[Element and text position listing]

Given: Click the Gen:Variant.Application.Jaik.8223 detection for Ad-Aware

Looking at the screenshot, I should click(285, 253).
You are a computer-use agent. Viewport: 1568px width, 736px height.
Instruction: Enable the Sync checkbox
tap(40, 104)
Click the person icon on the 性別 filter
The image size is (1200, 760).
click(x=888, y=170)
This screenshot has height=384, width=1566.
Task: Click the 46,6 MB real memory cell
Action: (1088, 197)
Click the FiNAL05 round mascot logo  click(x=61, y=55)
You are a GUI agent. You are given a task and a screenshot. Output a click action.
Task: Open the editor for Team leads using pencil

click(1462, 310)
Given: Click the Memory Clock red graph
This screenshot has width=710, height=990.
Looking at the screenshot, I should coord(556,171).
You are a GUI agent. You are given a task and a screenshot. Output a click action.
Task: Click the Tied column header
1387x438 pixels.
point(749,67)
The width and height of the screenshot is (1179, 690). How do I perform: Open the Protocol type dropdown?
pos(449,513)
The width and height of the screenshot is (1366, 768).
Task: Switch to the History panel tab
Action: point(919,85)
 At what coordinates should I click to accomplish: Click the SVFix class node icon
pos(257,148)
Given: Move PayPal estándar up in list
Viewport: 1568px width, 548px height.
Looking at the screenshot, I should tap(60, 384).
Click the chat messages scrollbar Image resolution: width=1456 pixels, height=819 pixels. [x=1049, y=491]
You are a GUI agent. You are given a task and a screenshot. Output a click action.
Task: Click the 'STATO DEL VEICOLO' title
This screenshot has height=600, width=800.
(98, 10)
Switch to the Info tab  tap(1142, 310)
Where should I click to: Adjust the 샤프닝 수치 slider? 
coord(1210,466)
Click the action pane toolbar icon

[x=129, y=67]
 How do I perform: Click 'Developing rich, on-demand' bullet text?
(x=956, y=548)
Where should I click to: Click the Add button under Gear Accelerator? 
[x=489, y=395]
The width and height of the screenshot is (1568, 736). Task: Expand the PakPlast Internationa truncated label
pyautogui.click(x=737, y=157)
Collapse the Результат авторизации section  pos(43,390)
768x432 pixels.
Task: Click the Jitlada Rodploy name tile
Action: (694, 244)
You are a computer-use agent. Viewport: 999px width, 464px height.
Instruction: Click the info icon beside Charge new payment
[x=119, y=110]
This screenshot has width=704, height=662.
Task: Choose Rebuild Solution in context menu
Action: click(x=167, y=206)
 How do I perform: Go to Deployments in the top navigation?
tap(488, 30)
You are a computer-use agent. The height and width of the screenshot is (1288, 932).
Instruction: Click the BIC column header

§ **To do**
Reproduce the listing verbatim from its first line through the line containing "tap(40, 104)", including both of those lines.

§ **Problem solution**
Given: Click the Gen:Variant.Application.Jaik.8223 detection for Ad-Aware

Looking at the screenshot, I should click(285, 253).
You are a computer-use agent. Viewport: 1568px width, 736px height.
Instruction: Enable the Sync checkbox
tap(40, 104)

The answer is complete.